The Gender Politics of ‘Mad Max’
Mad Max: Fury Road has been almost universally hailed by critics and audiences as a marvel; a miracle of modern Hollywood. It’s hard to believe a studio would get behind a property that hadn’t been touched for thirty years without rebooting it or slapping together a ham-fisted origin story. It’s hard to believe that they’d give George Miller the control and latitude to make something with such an apparently undisturbed vision. Martin even demanded unconventional cuts of the film be added to the Blu-ray edition–a black-and-white version and a silent version with nothing but the isolated score. No one believed this movie, essentially one long chase scene, would be so successful or overwhelmingly appreciated by everyone.
Well, not everyone. Twitter accounts belonging to certain ‘men’s rights’ activists were livid about the fact that Mad Max would ever take a (sometimes literal) backseat to a WOMAN. Why would he allow a WOMAN to drive? Why would he take orders from a WOMAN? Surely he’s the hero, he’s the titular character.
On the other side of the coin, people are quick to call this film the first feminist action film.
Mad Max: Fury Road is NOT a feminist action film. Nor is it in any way anti-male. Mad Max: Fury Road is simply a great action film that pays little regard to whether the characters are women or men, but puts them in a world where everyone is either butcher or meat. The characters of both genders are simply humans struggling to survive in a horrible world. There couldn’t be a weak, simpering milquetoast character or damsel in distress here. We witness several times throughout the film the result of anyone showing too much weakness or mercy, and it’s tragic.

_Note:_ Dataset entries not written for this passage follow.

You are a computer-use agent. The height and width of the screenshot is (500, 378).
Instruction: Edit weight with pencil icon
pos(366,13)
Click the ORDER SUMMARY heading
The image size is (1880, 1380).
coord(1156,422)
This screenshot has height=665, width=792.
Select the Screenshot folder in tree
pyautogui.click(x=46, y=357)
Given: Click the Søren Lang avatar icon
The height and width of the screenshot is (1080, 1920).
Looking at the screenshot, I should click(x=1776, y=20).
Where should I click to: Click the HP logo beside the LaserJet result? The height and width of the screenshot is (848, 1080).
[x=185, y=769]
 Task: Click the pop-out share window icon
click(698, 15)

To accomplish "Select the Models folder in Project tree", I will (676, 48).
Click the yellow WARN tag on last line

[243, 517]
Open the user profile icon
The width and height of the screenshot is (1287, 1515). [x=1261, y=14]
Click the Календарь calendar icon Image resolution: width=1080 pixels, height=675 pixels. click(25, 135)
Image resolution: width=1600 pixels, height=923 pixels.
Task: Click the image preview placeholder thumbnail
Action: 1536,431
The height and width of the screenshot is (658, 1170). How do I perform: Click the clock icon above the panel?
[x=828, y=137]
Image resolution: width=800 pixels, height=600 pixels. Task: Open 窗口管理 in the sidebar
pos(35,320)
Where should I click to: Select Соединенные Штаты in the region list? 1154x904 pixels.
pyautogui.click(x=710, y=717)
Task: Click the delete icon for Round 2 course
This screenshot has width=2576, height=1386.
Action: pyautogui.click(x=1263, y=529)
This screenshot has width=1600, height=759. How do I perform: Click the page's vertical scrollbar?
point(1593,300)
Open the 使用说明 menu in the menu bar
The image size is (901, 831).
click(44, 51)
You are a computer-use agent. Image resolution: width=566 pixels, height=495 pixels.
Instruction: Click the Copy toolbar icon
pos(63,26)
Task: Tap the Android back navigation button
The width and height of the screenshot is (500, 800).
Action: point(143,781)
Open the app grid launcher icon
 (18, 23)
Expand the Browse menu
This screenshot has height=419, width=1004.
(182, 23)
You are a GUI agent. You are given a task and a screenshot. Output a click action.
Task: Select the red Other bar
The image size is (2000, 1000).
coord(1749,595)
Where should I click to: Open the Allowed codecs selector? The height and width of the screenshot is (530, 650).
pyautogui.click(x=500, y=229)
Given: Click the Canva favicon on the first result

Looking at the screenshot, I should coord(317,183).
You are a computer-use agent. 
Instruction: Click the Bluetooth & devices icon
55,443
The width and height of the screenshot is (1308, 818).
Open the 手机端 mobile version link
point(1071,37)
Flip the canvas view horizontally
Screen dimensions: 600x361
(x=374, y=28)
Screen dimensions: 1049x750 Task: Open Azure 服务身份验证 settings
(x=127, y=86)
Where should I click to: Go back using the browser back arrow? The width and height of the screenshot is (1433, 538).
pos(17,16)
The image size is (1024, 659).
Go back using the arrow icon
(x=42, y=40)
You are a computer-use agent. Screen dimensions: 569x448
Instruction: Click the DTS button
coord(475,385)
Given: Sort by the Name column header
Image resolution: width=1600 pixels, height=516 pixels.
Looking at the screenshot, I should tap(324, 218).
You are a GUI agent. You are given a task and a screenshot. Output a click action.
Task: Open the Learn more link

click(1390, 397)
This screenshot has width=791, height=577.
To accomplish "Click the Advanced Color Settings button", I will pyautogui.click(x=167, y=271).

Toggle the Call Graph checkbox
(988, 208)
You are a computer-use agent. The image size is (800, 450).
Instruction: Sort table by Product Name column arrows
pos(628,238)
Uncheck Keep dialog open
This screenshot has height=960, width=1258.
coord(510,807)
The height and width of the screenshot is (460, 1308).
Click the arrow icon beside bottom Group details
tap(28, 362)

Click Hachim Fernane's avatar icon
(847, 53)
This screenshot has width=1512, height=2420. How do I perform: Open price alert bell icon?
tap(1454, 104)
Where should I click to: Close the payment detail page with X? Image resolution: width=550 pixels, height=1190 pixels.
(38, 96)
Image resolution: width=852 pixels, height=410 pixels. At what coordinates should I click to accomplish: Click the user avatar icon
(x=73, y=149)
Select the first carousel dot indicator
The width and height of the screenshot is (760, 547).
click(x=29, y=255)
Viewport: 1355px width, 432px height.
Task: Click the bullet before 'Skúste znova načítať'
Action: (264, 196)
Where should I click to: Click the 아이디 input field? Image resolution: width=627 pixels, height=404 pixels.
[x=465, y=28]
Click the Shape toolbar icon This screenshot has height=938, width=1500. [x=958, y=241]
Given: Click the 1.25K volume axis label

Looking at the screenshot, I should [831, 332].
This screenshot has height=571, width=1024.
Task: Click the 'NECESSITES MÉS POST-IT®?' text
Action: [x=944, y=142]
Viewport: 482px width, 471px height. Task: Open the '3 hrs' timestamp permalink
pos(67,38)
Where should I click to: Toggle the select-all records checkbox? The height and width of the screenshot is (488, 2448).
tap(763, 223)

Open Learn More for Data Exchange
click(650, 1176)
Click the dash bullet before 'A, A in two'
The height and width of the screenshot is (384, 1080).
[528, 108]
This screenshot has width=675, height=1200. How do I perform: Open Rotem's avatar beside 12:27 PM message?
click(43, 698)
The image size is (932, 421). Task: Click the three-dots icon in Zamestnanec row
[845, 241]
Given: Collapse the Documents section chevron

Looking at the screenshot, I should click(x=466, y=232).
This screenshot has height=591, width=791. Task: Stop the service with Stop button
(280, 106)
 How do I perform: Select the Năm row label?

Max is not the hero of the film; he’s just trying to escape and to survive. He’s mentally and emotionally broken. We’re not beaten over the head by just what it is he’s been through-that’s been covered in the other films, and if you haven’t seen them, it isn’ttoo important here. You just gather that he’s messed up. The hero of the piece is Furiosa–Charlize Theron’s Imperator character, whose goal is to rescue the women who’ve been consigned as breeding stock for the disgusting, amoral warlord Immortan Joe. Joe will stop at nothing to produce a healthy male heir, which leads him to pridefully pursue the escapees across a barren Australia, unmindful of the waste of precious resources.
Much has been made of the fact that Furiosa gives Max orders, but she’s the one who knows what needs to be done. She’s simply the one in the driver’s seat here, both literally and metaphorically, most of the time; a competent person trying to finally do one good thing in her life. Max just winds up along for the ride and grudgingly finds himself in a position to help. He does, despite his innate need to simply get away and survive, because it is at first in his best interest to do so. He is won over by Furiosa not in some lame, predictable romantic sense but because her tarnished, naive ideal is a light in the darkness. So, when (SPOILERS) her dream turns out to be fruitless, his better nature wins and he travels back to help the women secure a future. Max is basically just our entree into this greater story; he’s a wasteland wanderer who finds himself on the war rig, as he found himself in the Thunderdome or at the refinery in earlier films.
The women of this film are not treated as lame, feminist Hollywood archetypes of strong femininity. They’re done far better service than that. They’re treated as capable, strong people. Two of the most badass characters in the film are portrayed by Meghan Gale and Charlize Theron, and the film doesn’t shy away from showing the women involved taking a hit or (SPOILER) even being killed. When this happens, Miller doesn’t take the easy route, playing for shock value and audience sympathy because oh, no, it’s violence against a woman, someone save her! No – it’s simpler and more cruel – it’s violence against a person, and they’ve all got to save themselves before they can save anyone else. The cruelty of the world of Mad Max doesn’t respect gender; it is equally awful to everyone. Furiosa is handicapped not by being female, but by being literally handicapped. She’s missing an arm. However, she can’t let that slow her down, anymore than Max could if faced with the same dilemma, or their world would swiftly chew her up and send her mangled to Valhalla, all shiny and chrome, irrespective of their sex.
I won’t bother to quote any of the nonsensical tweets which have stirred so much controversy. They’re patently ridiculous and without merit. Mad Max: Fury Road is not a film about gender politics, but in its measuring of every character by the same bar of strength vs. survival, it makes its mark by treating everyone equally.